Band gap tuning and electrical enhancement in PVDF composites via impregnation of binuclear copper (II) complexes: Morphological, optical, and electrochemical insights

Polymer-based dielectric materials are at the forefront of next-generation energy storage and optoelectronic technologies, owing to their greater flexibility, reliability, and high breakdown strength. In this work, we engineered advanced polyvinylidene fluoride (PVDF) polymer -based composites by impregnating dinuclear copper(II) complexes: [Cu₂(3,5-DIFLB)₂(H₂tea)₂](H₂O) (1), [Cu₂(4-ClB)₂(H₂tea)₂](H₂O) (2), and [Cu₂(4-ETHB)₂(H₂tea)₂](H₂O)₂ (3), structurally reported by our group to strategically modulate the structural, optical, and electrochemical properties of isolated composites. Comprehensive characterization using FT-IR, PXRD, AFM, and FE-SEM unveils strong polymer-complex interactions, suppressed crystallinity, and increased surface roughness, all pointing to enhanced interfacial dynamics at heterojunctions. Morphological studies confirmed uniform dispersion of Cu (II) complexes in the matrix, while EDS mapping highlights excellent metal ion distribution. Optical tuning via diffuse reflectance spectroscopy reveals red-shifted absorption and notable band gap narrowing. Most notably, electrochemical impedance spectroscopy demonstrated a substantial boost in electrical performance, attributed to improved charge transport pathways and reduced polarization.

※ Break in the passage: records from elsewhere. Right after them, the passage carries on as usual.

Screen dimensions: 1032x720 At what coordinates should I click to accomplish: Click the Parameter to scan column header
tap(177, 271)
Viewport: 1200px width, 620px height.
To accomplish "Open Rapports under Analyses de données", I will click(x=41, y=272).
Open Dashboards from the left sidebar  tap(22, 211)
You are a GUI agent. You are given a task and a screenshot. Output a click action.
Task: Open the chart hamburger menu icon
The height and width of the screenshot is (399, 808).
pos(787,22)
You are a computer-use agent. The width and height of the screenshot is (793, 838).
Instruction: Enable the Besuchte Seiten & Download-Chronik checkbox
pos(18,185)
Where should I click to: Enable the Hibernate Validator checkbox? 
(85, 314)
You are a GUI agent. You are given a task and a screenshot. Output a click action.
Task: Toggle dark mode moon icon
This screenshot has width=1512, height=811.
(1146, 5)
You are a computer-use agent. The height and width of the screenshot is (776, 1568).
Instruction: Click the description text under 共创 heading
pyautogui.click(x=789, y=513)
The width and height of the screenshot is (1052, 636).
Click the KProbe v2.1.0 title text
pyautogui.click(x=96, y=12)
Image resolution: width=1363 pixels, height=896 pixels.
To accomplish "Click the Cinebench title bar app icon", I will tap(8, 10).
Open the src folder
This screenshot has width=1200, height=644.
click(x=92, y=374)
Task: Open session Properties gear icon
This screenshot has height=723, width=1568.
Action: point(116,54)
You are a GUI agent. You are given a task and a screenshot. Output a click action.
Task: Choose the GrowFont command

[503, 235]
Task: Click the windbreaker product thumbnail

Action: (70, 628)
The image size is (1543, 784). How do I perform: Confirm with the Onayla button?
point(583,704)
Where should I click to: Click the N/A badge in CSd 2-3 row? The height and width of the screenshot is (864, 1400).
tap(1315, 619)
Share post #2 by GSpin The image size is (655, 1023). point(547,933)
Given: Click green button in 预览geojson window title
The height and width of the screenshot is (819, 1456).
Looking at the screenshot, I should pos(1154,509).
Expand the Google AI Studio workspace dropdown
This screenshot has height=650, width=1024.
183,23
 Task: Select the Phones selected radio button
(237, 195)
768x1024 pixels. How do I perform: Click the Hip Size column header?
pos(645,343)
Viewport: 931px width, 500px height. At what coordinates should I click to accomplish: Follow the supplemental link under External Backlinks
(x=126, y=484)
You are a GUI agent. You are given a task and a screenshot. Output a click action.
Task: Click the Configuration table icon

These multifunctional composites present a compelling platform for high-performance, copper-integrated polymer systems tailored for future smart energy and electronic applications. In addition, we have performed density functional theory (DFT) frontier molecular orbital (FMO) analysis and molecular dynamics (MD) simulations to gain deeper insights into the electronic structure and dynamic stability of the composites.